DOCUMENT PASSAGE
In both room temperature diffusion-limited cluster–cluster agglomerates (DLCAs) and sintered DLCAs, particle mass concentrations should be proportional to GSA concentrations, as outlined by Maynard (2003), and defined in Equation (11)(11) $$C_M=\frac{C_A{d}_s^{2.5}\rho }{6CM{D}^{1.5}},$$(11) : (11) $$C_M=\frac{C_A{d}_s^{2.5}\rho }{6CM{D}^{1.5}},$$(11) where C_M is the aerosol mass concentration and d_s is the diameter of the average surface. Here $\rho$ and CMD are particle density and count median diameter, respectively. Therefore, particle mass concentration can also be correlated to instrument sensitivity by a method similar to GSA measurements.

3. Experiments

3.1. Particle morphology measurements

Measurements of particle morphology were performed to verify that the DMA–DC method distinguished spherical particles from agglomerates and aggregates. As shown in Figure 1, compressed nitrogen was used as the carrier gas at a flow rate of 1.5 L/min at room temperature, yielding a residence time in the first furnace of 5.7 s. The temperature in the heating tube of the first furnace was 1150 °C. At this temperature, the solid silver placed in the center of the heating tube was vaporized and subsequently condensed into small nanoparticles that flowed into an agglomeration chamber for coalescence into polydisperse DLCAs. This polydisperse aerosol was introduced into a Po-210 neutralizer and a DMA (TSI 3081; TSI Inc.), where particles were classified according to their electrical mobility. The monodisperse agglomerates selected by the DMA were sintered at different temperatures to produce varied morphologies in a second furnace, as described in Kim et al. (2009). Sintered particles passed through a Po-210 neutralizer to produce a Boltzmann charge distribution. By mixing this electroneutral aerosol with dry particle-free air, the aerosol flow could be split into three measurement branches. One was introduced into the NSAM (Model 3550; TSI Inc.) to charge the particles and detect the induced electric currents, while the other two branches flowed into a scanning mobility particle sizer and a CPC (Model 3776; TSI Inc.) to determine particle size distributions and number concentrations, respectively.

Figure 1. Schematic of the measurement flow path of the prototype instrument, with three lines of measurement: a scanning mobility particle sizer (SMPS), a nanoparticle surface area monitor (NSAM), and a condensation particle counter (CPC). DMA denotes differential mobility analyzer.

3.2. Mass calibration for agglomerates and aggregates

According to Eggersdorfer et al. (2012), the mass of an agglomerate or aggregate for each mobility size is an important parameter to characterize with respect to the equivalent primary particle diameter and surface area. It is also extremely critical to measure the total particle mass concentration in real time. Figure 2 shows the apparatus used to calibrate the mass of a single agglomerate or aggregate. Tandem furnaces shown in Figure 1 were used to generate polydisperse silver agglomerates and aggregates that reflected variable sintering temperatures in the second furnace. This polydisperse aerosol passed through a neutralizer to obtain a Boltzmann charge distribution before entering the DMA, where it was classified as a monodisperse particle based on electrical mobility. The DMA-classified charged particles were then introduced into an APM (Model 3601; Kanomax USA, Andover, NJ, USA), where singly charged particles experienced an applied centrifugal force and an electric field force simultaneously. The rotation speed of the two concentric cylindrical electrodes in the APM was 3000 rpm. Particles with balanced forces in the APM passed through the gap between the two concentric cylindrical electrodes and flowed into the downstream CPC, which measured number concentration. More APM details are reported in Kim et al. (2009).

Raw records

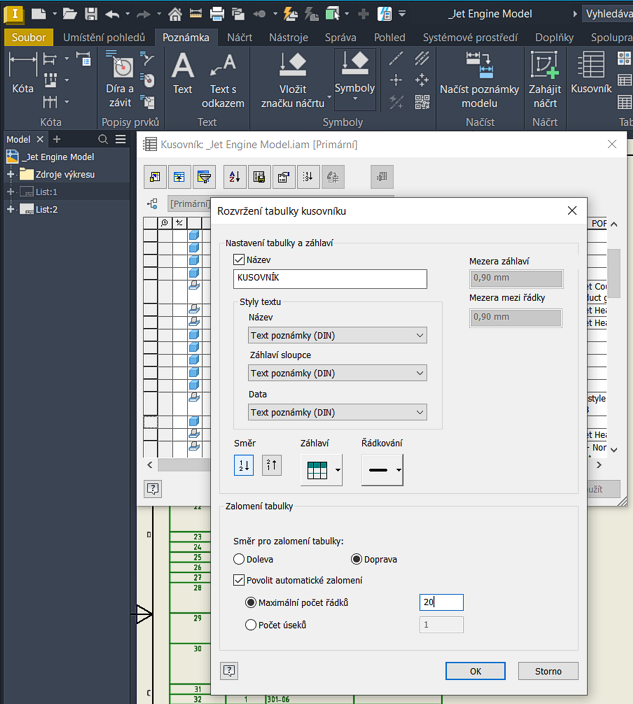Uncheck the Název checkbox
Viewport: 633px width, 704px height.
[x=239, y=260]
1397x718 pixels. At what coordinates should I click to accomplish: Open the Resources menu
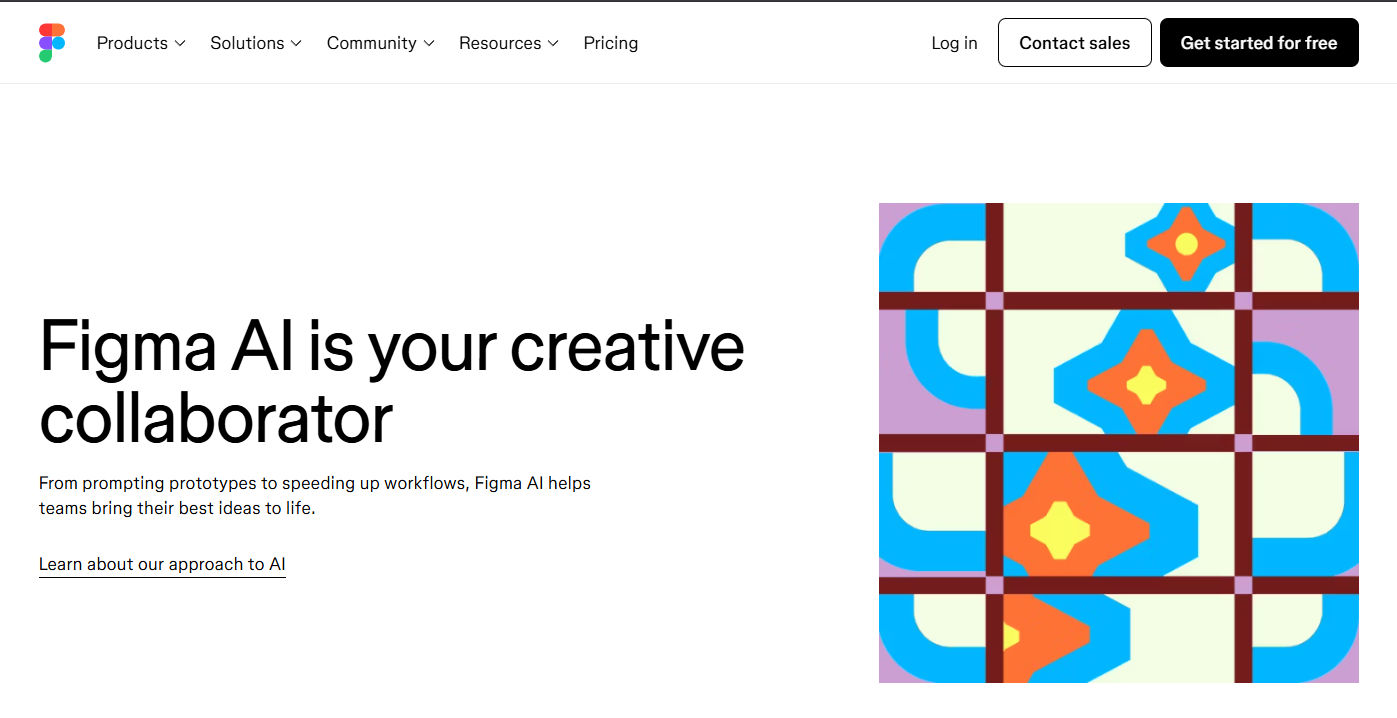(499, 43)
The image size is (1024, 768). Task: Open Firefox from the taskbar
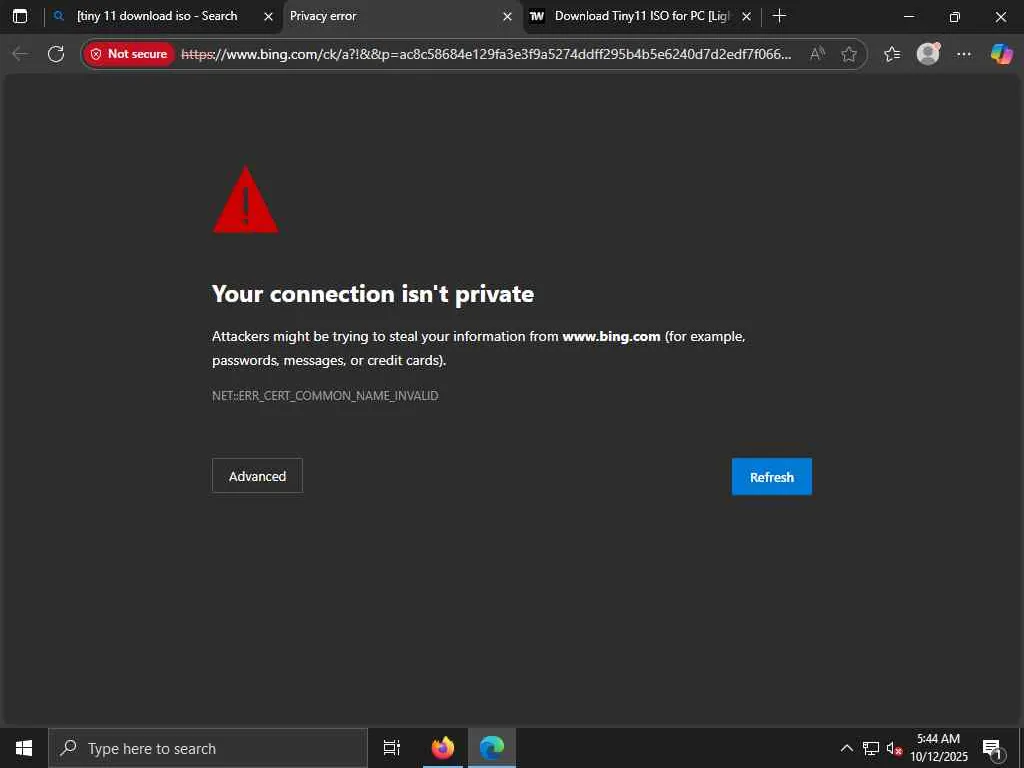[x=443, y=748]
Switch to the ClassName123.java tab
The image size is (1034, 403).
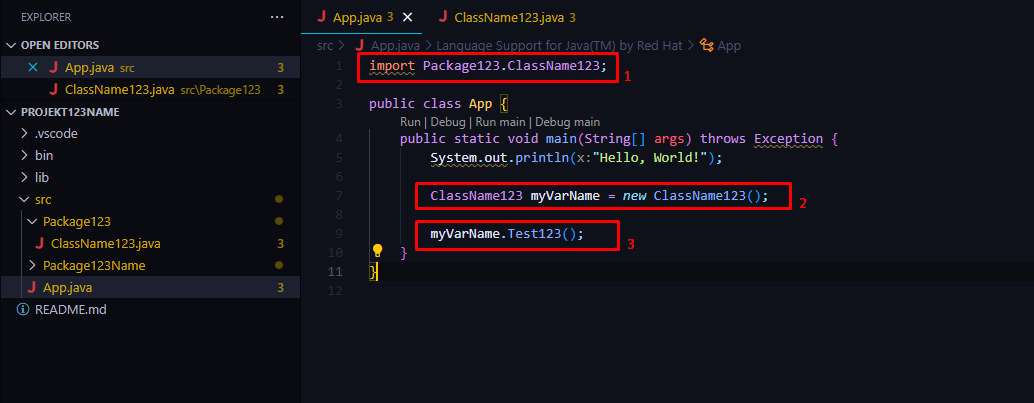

PROBLEM SET
- a) Return, copied word for word, the part of the particle measurement passage that opens with the words containing "In both room" and closes with "to GSA measurements.".
- b) Give only the lines of the listing from the line containing "The image size is (1024, 768)." through the end of the listing, requests included, and increase every coordinate in the answers by 130. Leave the pictures out.

CORRECT ANSWERS
- a)
In both room temperature diffusion-limited cluster–cluster agglomerates (DLCAs) and sintered DLCAs, particle mass concentrations should be proportional to GSA concentrations, as outlined by Maynard (2003), and defined in Equation (11)(11) $$C_M=\frac{C_A{d}_s^{2.5}\rho }{6CM{D}^{1.5}},$$(11) : (11) $$C_M=\frac{C_A{d}_s^{2.5}\rho }{6CM{D}^{1.5}},$$(11) where C_M is the aerosol mass concentration and d_s is the diameter of the average surface. Here $\rho$ and CMD are particle density and count median diameter, respectively. Therefore, particle mass concentration can also be correlated to instrument sensitivity by a method similar to GSA measurements.

- b)
The image size is (1024, 768). Task: Open Firefox from the taskbar
[x=573, y=878]
Switch to the ClassName123.java tab
The image size is (1034, 403).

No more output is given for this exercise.